TEXTE FOURNI.
________________________________________
Ce phénomène est à l’origine d’une labilité tensionnelle caractéristique des sujets âgés avec ou sans ICFEp, Ea (force s’opposant à l’éjection du ventricule) se majorant plus que Ees (adaptation contractile), notamment à l’effort. Les conditions de travail du cœur sont alors défavorables du fait d’une augmentation de la post-charge(10). Toutefois, cette altération du couplage est probablement plus caricaturale sur le secteur vasculaire proximal(13), que distal.
• Artères pulmonaires
En dehors même de l’association fréquente de l’ICFEp à une pathologie pulmonaire (BPCO, emphysème, etc.), il semble exister parfois des hypertensions artérielles pulmonaires (HTAP) disproportionnées. Cette HTAP peut être définie par des pressions de remplissage VG élevées associées à un gradient transpulmonaire élevé en faveur d’une composante précapillaire s’ajoutant à celle postcapillaire(15). Ces anomalies sont elles aussi liées au tonus vasculaire et au remodelage du système artériel périphérique pulmonaire. Il existe comme au niveau systémique, une augmentation de la rigidité artérielle pulmonaire proximale, celle-ci étant plus fortement liée au pronostic. Là encore, le couplage ventriculo-artériel est susceptible d’être fortement altéré avec un risque de dysfonction ventriculaire droite d’autant plus important que le ventricule droit n’est pas adapté au travail en régime pressionnel élevé. Dans cette forme physiopathologique avec des HTAP disproportionnées, voire prédominantes, la fonction atriale gauche semble jouer un rôle clé(11,12).
________________________________________
Données enregistrées:
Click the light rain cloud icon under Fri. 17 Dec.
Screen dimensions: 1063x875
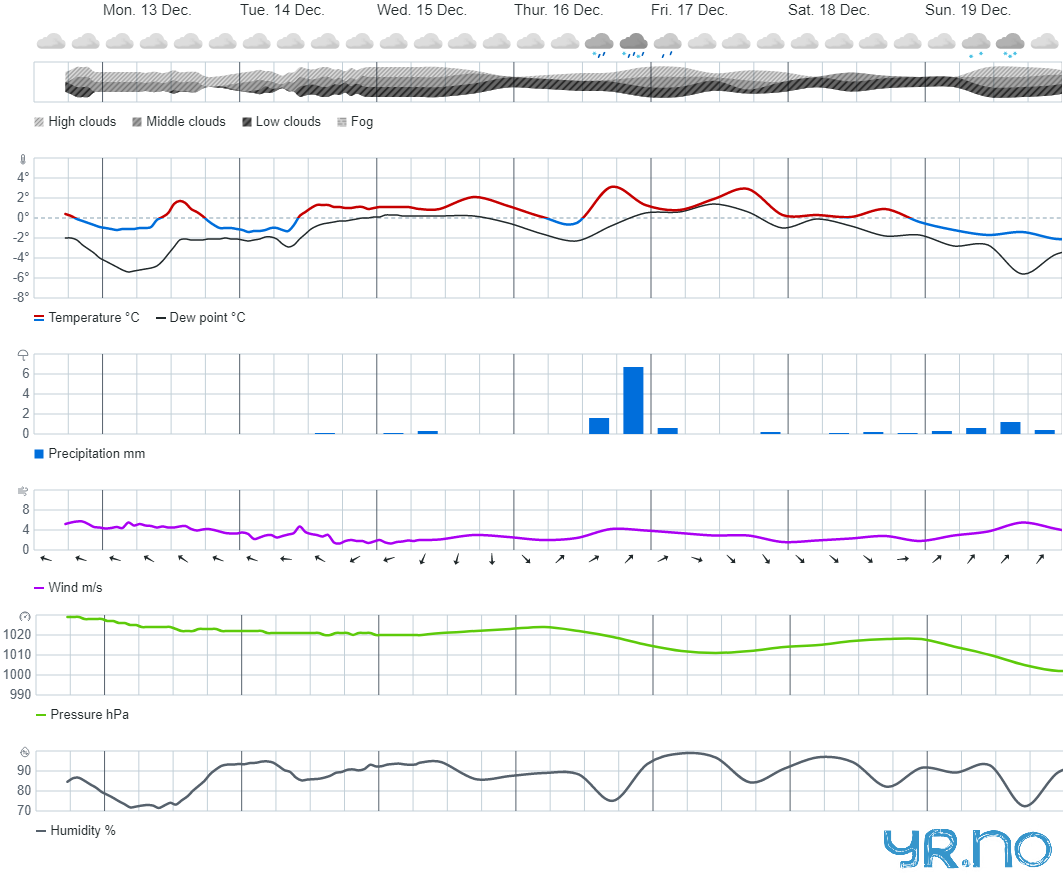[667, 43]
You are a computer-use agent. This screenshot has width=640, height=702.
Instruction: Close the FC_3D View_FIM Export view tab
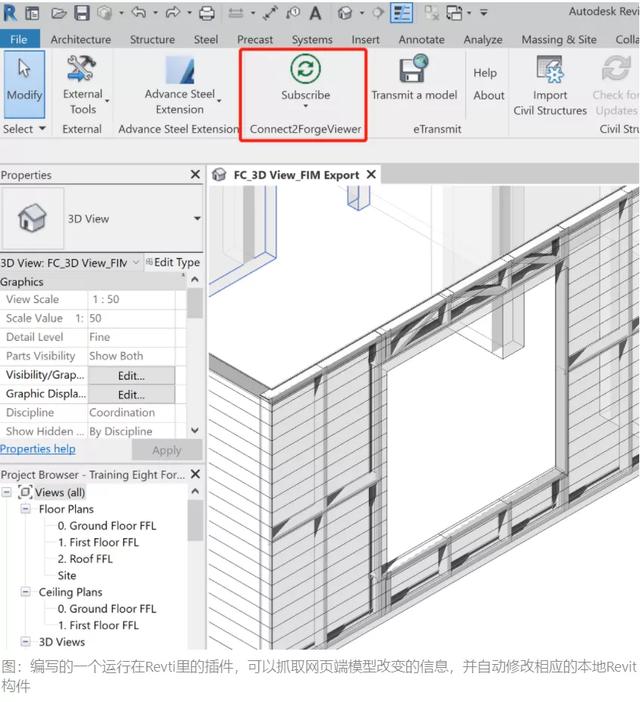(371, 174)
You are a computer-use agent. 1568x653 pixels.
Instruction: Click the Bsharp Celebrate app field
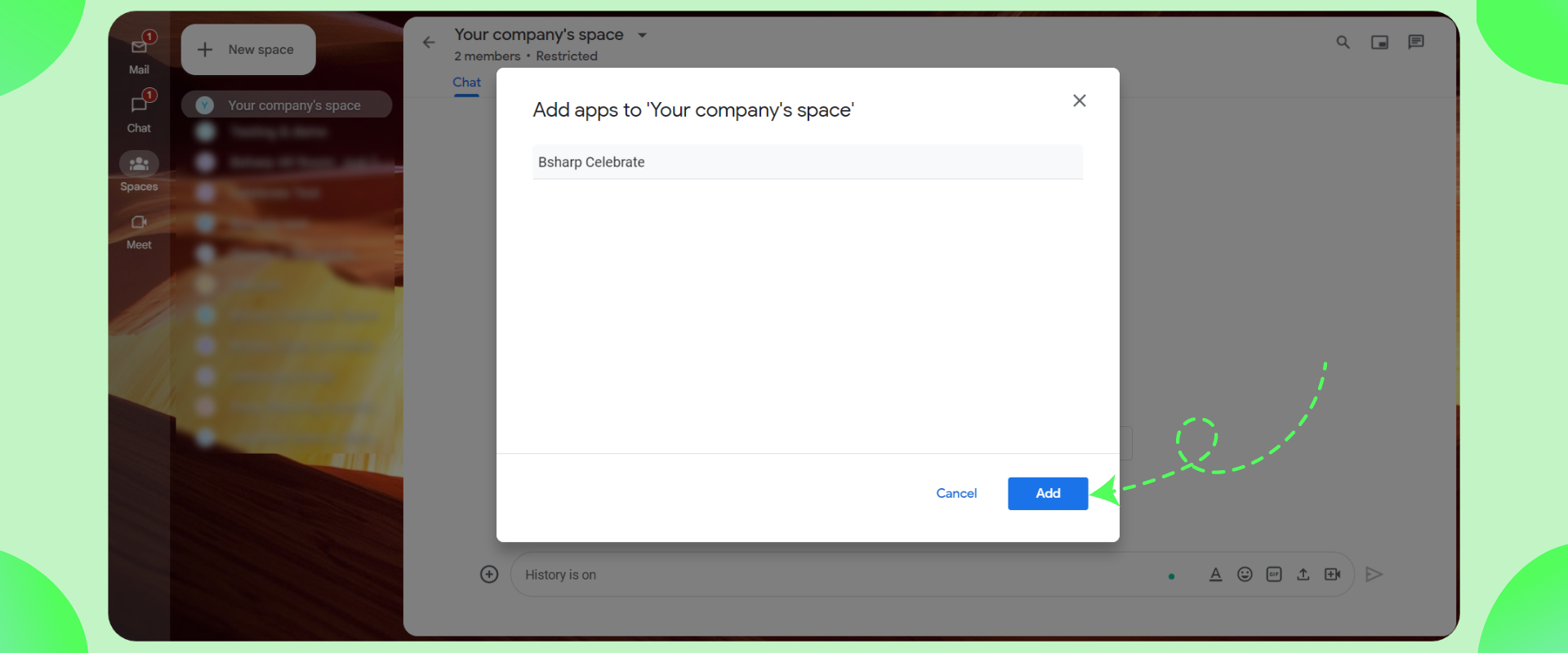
________________________________________
CONSIGNE DE TRAVAIL. D'après le texte fourni, par quoi l'HTAP disproportionnée peut-elle être définie ?

RÉPONSE À LA CONSIGNE. Elle peut être définie par des pressions de remplissage VG élevées associées à un gradient transpulmonaire élevé, en faveur d'une composante précapillaire s'ajoutant à celle postcapillaire.